Die Bilder, die nach der Entnahme von 33 Stück Rotwild in einem Reduktionsgatter in der Tiroler Gemeinde Kaisers veröffentlicht wurden, haben zu einem Aufschrei in weiten Teilen der Bevölkerung geführt.
„Die Bilder von den toten Tieren und das Blut im Schnee haben viele Menschen verstört. Es ist der Eindruck entstanden, dass hier eine brutale Aktion stattgefunden hätte. Die Vorgangsweise in Kaisers wird jetzt von verschiedenen unabhängigen Stellen überprüft. Ausnahmslos alle Beteiligten sind an einer objektiven Untersuchung interessiert“, will Bauernbundobmann LHStv. Josef Geisler wieder zurück zur Sachlichkeit und zu Fakten kommen.
Tbc-Seuche zurückgegangen
Unverrückbare Tatsache ist, dass Tbc nicht auf die leichte Schulter genommen werden darf. Seit dem Jahr 1999 wurden sowohl beim Rotwild als auch bei Rindern im oberen Lechtal Fälle von Tuberkulose festgestellt. Im Jahr 2006 häuften sich die Tbc-Fälle in der Rinderpopulation. In allen nachgewiesenen Fällen bei Rotwild und Rindern wurde ein identischer Stamm des Bakteriums „Mycobacterium caprae“ identifiziert.

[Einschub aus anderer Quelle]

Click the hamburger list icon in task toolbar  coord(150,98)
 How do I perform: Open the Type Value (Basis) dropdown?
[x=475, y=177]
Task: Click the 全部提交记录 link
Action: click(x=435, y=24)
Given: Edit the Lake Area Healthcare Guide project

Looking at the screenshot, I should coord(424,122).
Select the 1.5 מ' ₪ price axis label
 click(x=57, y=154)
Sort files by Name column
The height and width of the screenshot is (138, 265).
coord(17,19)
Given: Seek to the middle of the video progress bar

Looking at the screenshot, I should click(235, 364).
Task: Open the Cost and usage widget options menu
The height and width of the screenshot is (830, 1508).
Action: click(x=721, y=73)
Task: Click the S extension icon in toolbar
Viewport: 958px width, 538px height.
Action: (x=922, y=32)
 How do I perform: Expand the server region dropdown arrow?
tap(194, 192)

Eine von der Agentur für Gesundheit und Ernährungssicherheit (AGES) beauftragte Studie zeigte, dass im oberen Lechtal im Zeitraum 2008 bis 2011 durchschnittlich 20 Prozent des Rotwildbestands mit Tbc infiziert waren. In einzelnen Gebieten lag die Infektionsrate (Prävalenz) sogar bei über 40 Prozent. Durch intensive Bekämpfungsmaßnahmen ist es in den letzten Jahren auch mit Hilfe der Jägerschaft gelungen, den Rotwildbestand anzupassen und die Infektionsrate in der Mehrzahl der Reviere im oberen Lechtal auf aktuell unter drei Prozent zu reduzieren.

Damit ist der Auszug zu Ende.